### Consigne 1
Indiquez le nombre de lignes des enregistrements qui contiennent la chaîne « coordinates ». Donnez uniquement ce nombre.

Chaque génération dispose d’une période de dix ou douze ans de pouvoir, et c’est l’une qui ouvre le chemin à la suivante. Il y a un accord entre ces générations dans ce sens, mais c’est là le produit d’une expérience historique millénaire. Il n’est pas facile de former des leaders. Nous avons eu ici en Amérique Latine plusieurs expériences dans ce domaine. Emiliano Zapata et Pancho Villa par exemple, les leaders de la Révolution Mexicaine, ont abandonné le pouvoir quand ils y sont arrivés. Parce qu’ils voulaient la réforme agraire, un point c’est tout. Ils n’étaient pas préparés à gérer réellement à un niveau beaucoup plus large une économie nationale. Nous avons encore beaucoup de difficultés au sein du mouvement populaire à disposer d’un leadership du genre de celui de Chávez.

Depuis son entrée en fonction, l’un des mérites principaux de son gouvernement c’est d’avoir encouragé la politisation du peuple vénézuélien et d’avoir fortifié l’organisation et la démocratie dans le cadre communautaire, d’avoir fortifié la démocratie participative. Le référendum sur la réélection n’est-il pas en contradiction avec ces conquêtes ?

La démocratie communautaire [municipales] ne dispose pas encore d’instruments lui permettant de parvenir à la direction nationale. C’est d’ailleurs l’un des points qui a été mis en échec lors du dernier référendum. Chávez avait proposé que le Parlement cède du pouvoir aux directions communautaires et c’est l’une des raisons qui l’avaient fait perdre. Le Parlement s’était emparé de la question, avait repris ceci et cela… et c’est l’un des facteurs qui avaient rendu difficile la compréhension de la réforme constitutionnelle.

Ce pas aurait pourtant été très important pour permettre aux communautés d’avoir un poids plus fort dans la politique nationale. Mais ce n’est pas encore une idée vraiment acceptée. Dans beaucoup de secteurs, même dans la gauche, on a beaucoup de réticences face à l’idée que les communautés pourraient jouir d’un pouvoir réellement plus fort. On préfère qu’il y ait un pouvoir de parti, de gens déjà en place, disons à l’intérieur du contrôle politique, plutôt qu’un pouvoir appartenant réellement à la communauté à l’intérieur de laquelle on doive lutter pour l’hégémonie. Ce n’est de loin pas une chose facile. Chávez a toujours été en faveur d’une solution visant à renforcer la communauté, mais il faut bien dire que les politiciens locaux ne se sentent pas très attirés par une telle vision.

### Enregistrements conservés
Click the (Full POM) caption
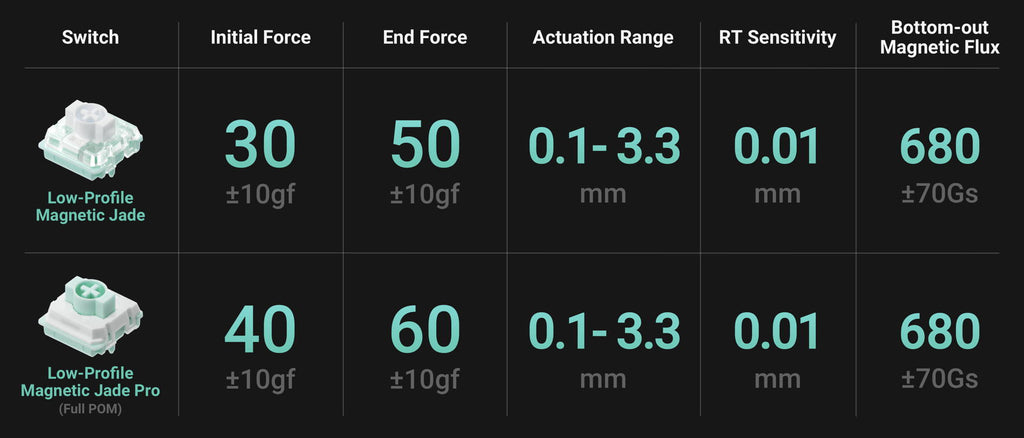This screenshot has height=438, width=1024. (x=90, y=410)
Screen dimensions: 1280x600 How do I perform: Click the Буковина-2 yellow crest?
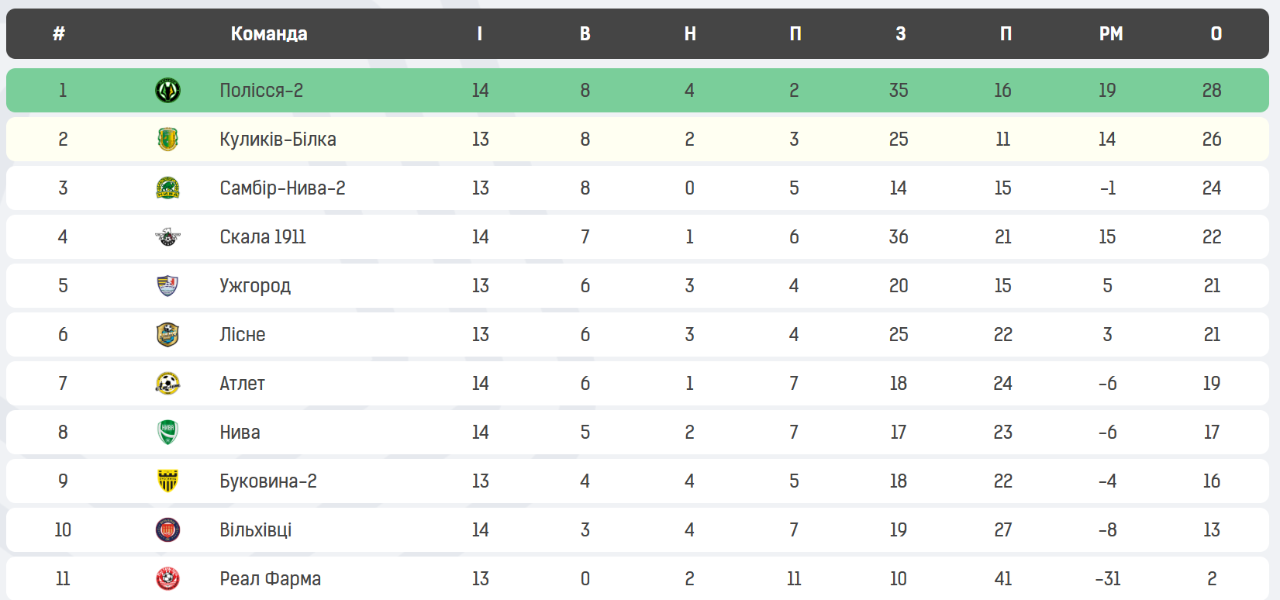(x=168, y=481)
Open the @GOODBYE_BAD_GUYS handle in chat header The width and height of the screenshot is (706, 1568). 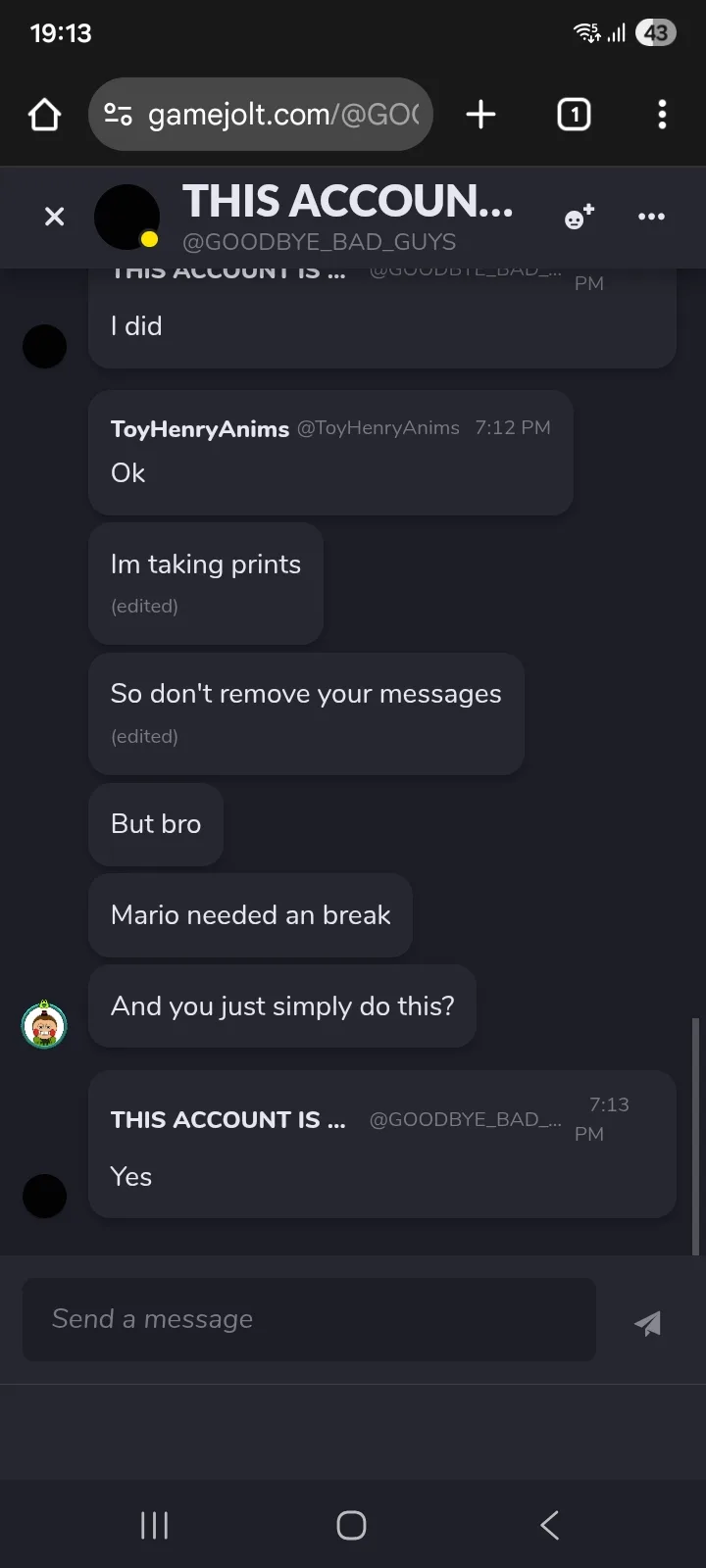[319, 242]
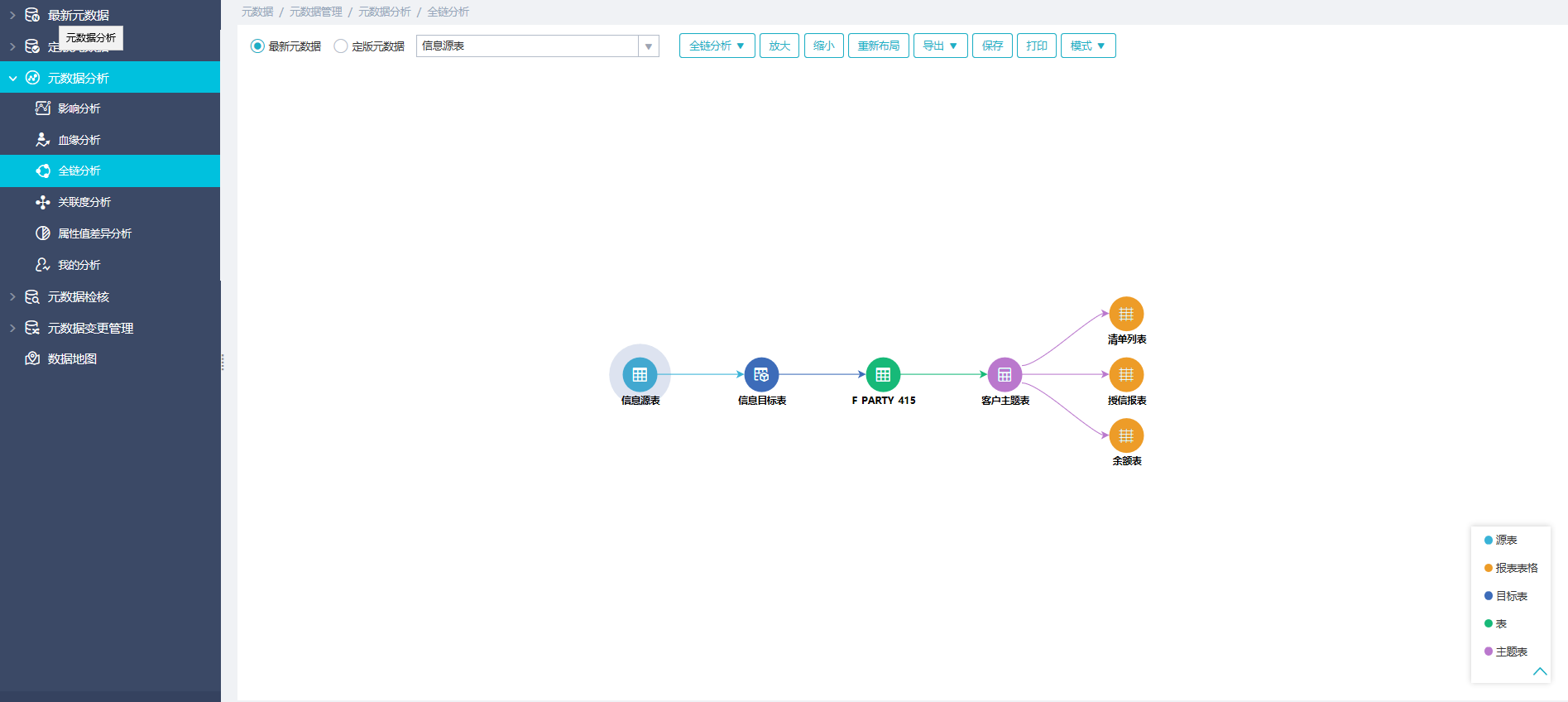
Task: Select the 信息目标表 target node icon
Action: 761,375
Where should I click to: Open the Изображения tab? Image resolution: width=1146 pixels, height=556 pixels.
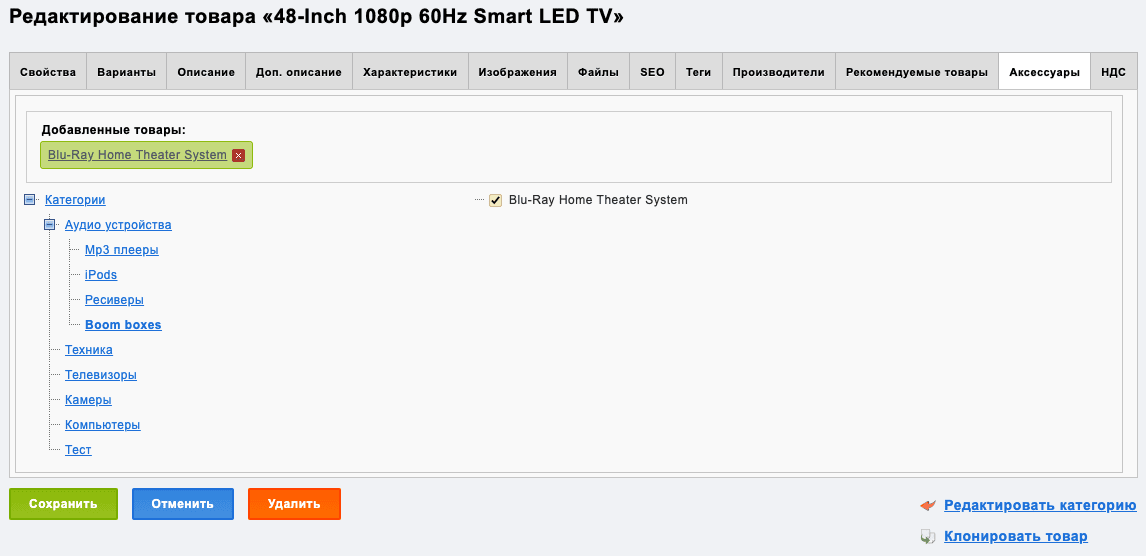coord(517,72)

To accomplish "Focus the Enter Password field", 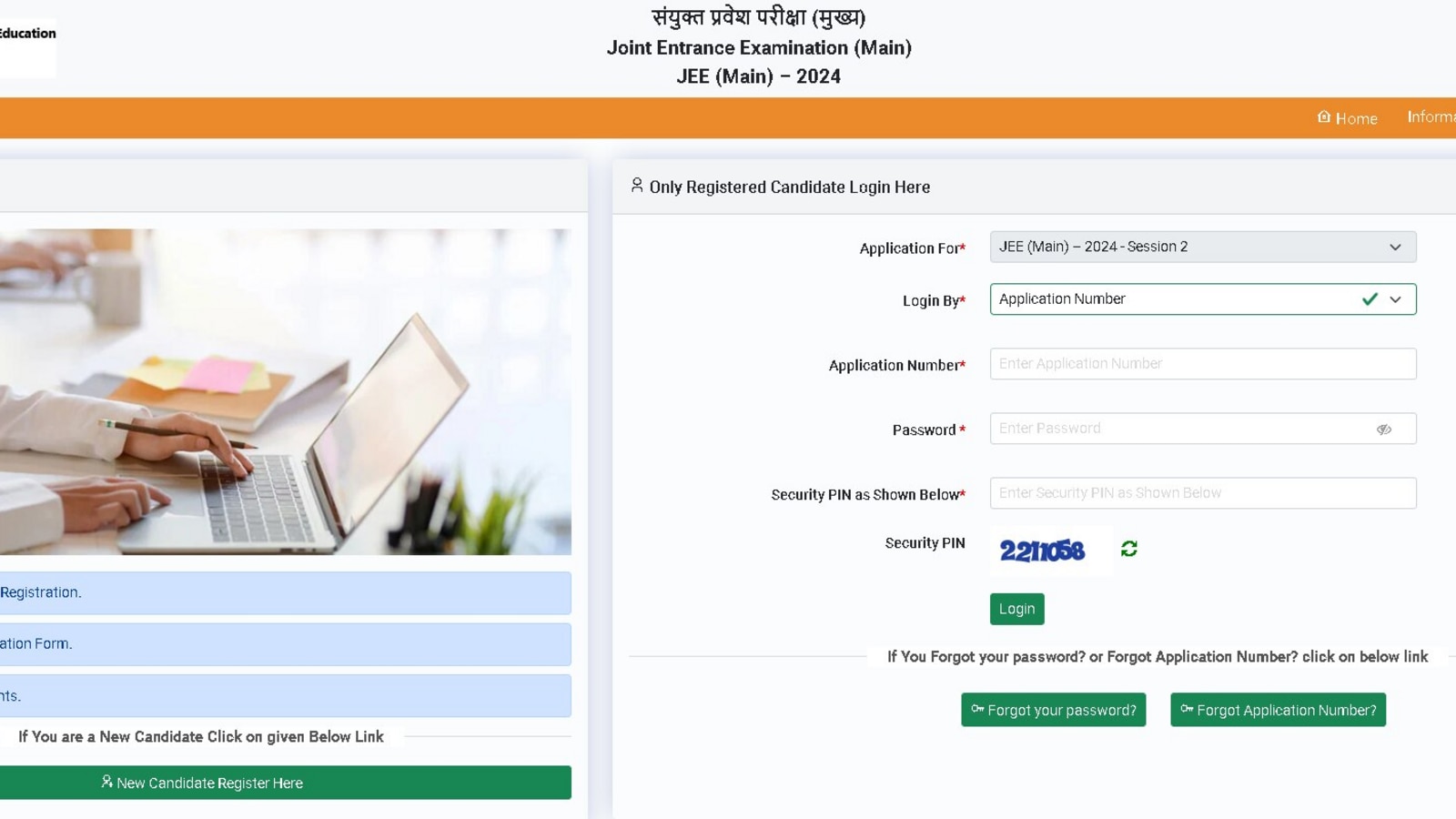I will pos(1203,429).
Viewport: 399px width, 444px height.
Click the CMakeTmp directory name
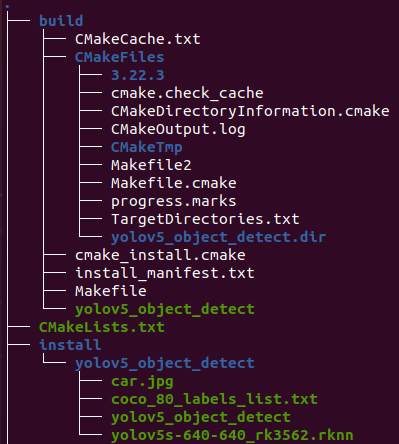pyautogui.click(x=147, y=147)
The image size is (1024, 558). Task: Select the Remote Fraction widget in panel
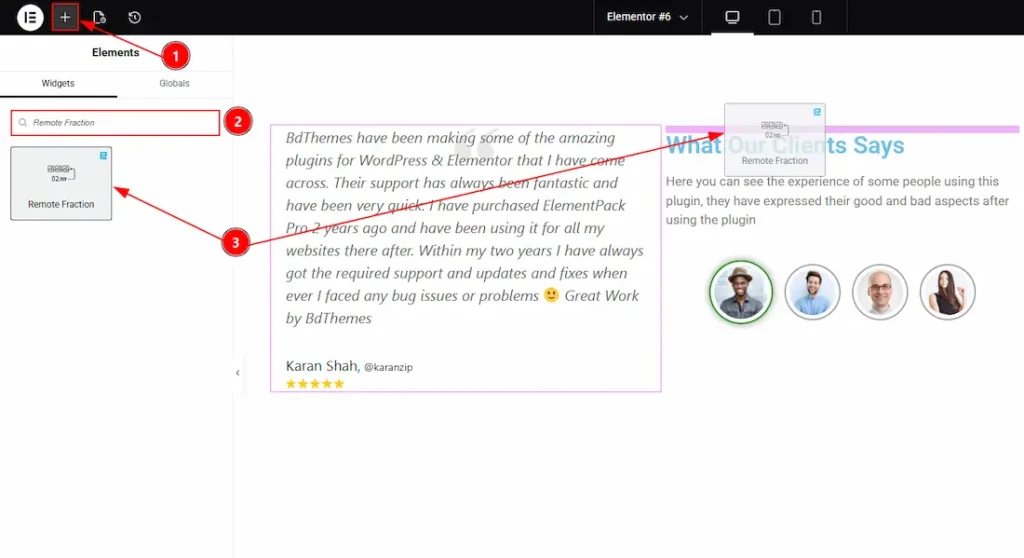[61, 183]
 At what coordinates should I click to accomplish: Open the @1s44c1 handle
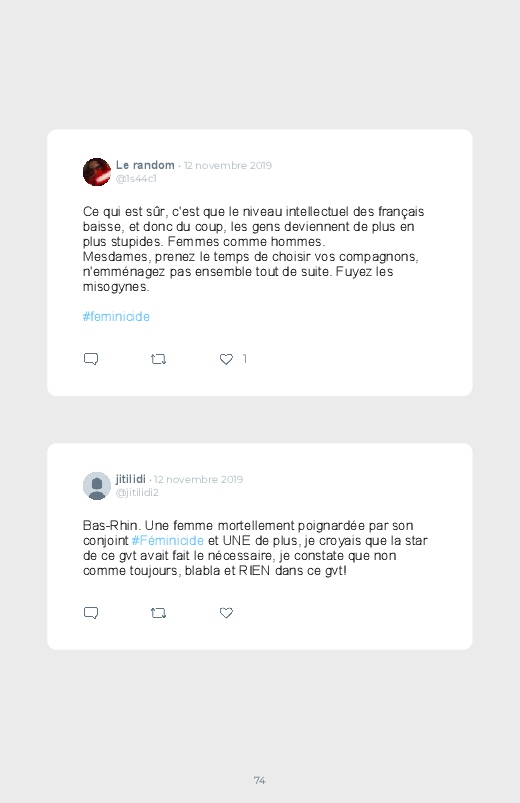(x=136, y=179)
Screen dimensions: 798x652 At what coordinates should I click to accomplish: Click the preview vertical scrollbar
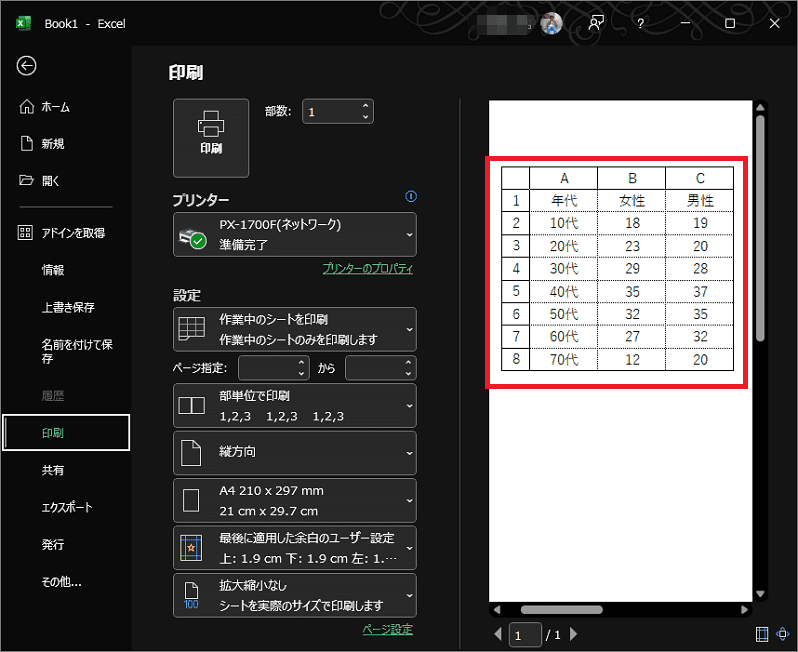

### Consigne 2
Citez sans rien changer le passage de l'extrait sur Chávez qui va de « Depuis son entrée » jusqu'à « avec ces conquêtes ? ».

### Solution 1
2

### Solution 2
Depuis son entrée en fonction, l’un des mérites principaux de son gouvernement c’est d’avoir encouragé la politisation du peuple vénézuélien et d’avoir fortifié l’organisation et la démocratie dans le cadre communautaire, d’avoir fortifié la démocratie participative. Le référendum sur la réélection n’est-il pas en contradiction avec ces conquêtes ?